* **Records for the exercise**:
** Start **
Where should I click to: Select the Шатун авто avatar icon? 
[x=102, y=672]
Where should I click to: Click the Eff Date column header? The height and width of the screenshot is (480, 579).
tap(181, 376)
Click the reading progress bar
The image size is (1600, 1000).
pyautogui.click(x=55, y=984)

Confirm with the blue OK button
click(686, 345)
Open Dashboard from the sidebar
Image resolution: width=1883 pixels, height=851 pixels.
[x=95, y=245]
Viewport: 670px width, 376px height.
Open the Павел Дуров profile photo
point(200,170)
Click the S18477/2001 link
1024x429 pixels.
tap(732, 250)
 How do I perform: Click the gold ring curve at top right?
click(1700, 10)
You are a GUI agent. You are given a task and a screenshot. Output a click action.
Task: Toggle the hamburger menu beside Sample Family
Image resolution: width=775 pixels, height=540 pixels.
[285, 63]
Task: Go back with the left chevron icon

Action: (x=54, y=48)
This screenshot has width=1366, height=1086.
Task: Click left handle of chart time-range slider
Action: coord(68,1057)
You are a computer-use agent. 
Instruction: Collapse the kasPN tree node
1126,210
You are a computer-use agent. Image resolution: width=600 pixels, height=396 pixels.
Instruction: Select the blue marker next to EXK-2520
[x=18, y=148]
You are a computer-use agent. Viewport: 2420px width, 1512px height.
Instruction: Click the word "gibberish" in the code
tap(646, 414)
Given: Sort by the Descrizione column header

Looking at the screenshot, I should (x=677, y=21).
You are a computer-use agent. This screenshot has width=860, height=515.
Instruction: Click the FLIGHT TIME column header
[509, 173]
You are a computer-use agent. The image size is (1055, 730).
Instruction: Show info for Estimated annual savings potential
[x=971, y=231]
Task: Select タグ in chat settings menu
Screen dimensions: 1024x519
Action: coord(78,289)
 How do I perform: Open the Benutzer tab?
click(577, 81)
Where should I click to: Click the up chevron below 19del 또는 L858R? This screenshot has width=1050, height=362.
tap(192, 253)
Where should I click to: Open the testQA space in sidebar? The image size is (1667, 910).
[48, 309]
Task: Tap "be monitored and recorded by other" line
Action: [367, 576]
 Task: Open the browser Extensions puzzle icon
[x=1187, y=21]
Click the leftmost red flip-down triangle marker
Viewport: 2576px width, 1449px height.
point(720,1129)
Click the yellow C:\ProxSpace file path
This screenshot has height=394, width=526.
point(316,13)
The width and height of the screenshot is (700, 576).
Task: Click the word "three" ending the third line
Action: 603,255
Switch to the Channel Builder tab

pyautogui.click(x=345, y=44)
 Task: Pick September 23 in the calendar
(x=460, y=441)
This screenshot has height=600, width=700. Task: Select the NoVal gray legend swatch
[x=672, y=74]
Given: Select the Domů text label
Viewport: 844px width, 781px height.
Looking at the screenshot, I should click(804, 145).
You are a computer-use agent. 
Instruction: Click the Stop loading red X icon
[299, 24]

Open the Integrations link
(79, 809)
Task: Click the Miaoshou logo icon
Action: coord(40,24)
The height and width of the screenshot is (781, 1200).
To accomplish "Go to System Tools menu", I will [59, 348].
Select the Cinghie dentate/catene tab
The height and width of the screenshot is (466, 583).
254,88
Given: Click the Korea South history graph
** End **
* **Prompt**: Please reproduce all of the data above word for word, line by line.

* **Complete answer**:
Where should I click to: Select the Шатун авто avatar icon? 
[x=102, y=672]
Where should I click to: Click the Eff Date column header? The height and width of the screenshot is (480, 579).
tap(181, 376)
Click the reading progress bar
The image size is (1600, 1000).
pyautogui.click(x=55, y=984)

Confirm with the blue OK button
click(686, 345)
Open Dashboard from the sidebar
Image resolution: width=1883 pixels, height=851 pixels.
[x=95, y=245]
Viewport: 670px width, 376px height.
Open the Павел Дуров profile photo
point(200,170)
Click the S18477/2001 link
1024x429 pixels.
tap(732, 250)
 How do I perform: Click the gold ring curve at top right?
click(1700, 10)
You are a GUI agent. You are given a task and a screenshot. Output a click action.
Task: Toggle the hamburger menu beside Sample Family
Image resolution: width=775 pixels, height=540 pixels.
[285, 63]
Task: Go back with the left chevron icon

Action: (x=54, y=48)
This screenshot has width=1366, height=1086.
Task: Click left handle of chart time-range slider
Action: coord(68,1057)
You are a computer-use agent. 
Instruction: Collapse the kasPN tree node
1126,210
You are a computer-use agent. Image resolution: width=600 pixels, height=396 pixels.
Instruction: Select the blue marker next to EXK-2520
[x=18, y=148]
You are a computer-use agent. Viewport: 2420px width, 1512px height.
Instruction: Click the word "gibberish" in the code
tap(646, 414)
Given: Sort by the Descrizione column header

Looking at the screenshot, I should (x=677, y=21).
You are a computer-use agent. This screenshot has width=860, height=515.
Instruction: Click the FLIGHT TIME column header
[509, 173]
You are a computer-use agent. The image size is (1055, 730).
Instruction: Show info for Estimated annual savings potential
[x=971, y=231]
Task: Select タグ in chat settings menu
Screen dimensions: 1024x519
Action: coord(78,289)
 How do I perform: Open the Benutzer tab?
click(577, 81)
Where should I click to: Click the up chevron below 19del 또는 L858R? This screenshot has width=1050, height=362.
tap(192, 253)
Where should I click to: Open the testQA space in sidebar? The image size is (1667, 910).
[48, 309]
Task: Tap "be monitored and recorded by other" line
Action: [367, 576]
 Task: Open the browser Extensions puzzle icon
[x=1187, y=21]
Click the leftmost red flip-down triangle marker
Viewport: 2576px width, 1449px height.
point(720,1129)
Click the yellow C:\ProxSpace file path
This screenshot has height=394, width=526.
point(316,13)
The width and height of the screenshot is (700, 576).
Task: Click the word "three" ending the third line
Action: 603,255
Switch to the Channel Builder tab

pyautogui.click(x=345, y=44)
 Task: Pick September 23 in the calendar
(x=460, y=441)
This screenshot has height=600, width=700. Task: Select the NoVal gray legend swatch
[x=672, y=74]
Given: Select the Domů text label
Viewport: 844px width, 781px height.
Looking at the screenshot, I should click(804, 145).
You are a computer-use agent. 
Instruction: Click the Stop loading red X icon
[299, 24]

Open the Integrations link
(79, 809)
Task: Click the Miaoshou logo icon
Action: coord(40,24)
The height and width of the screenshot is (781, 1200).
To accomplish "Go to System Tools menu", I will [59, 348].
Select the Cinghie dentate/catene tab
The height and width of the screenshot is (466, 583).
254,88
Given: Click the Korea South history graph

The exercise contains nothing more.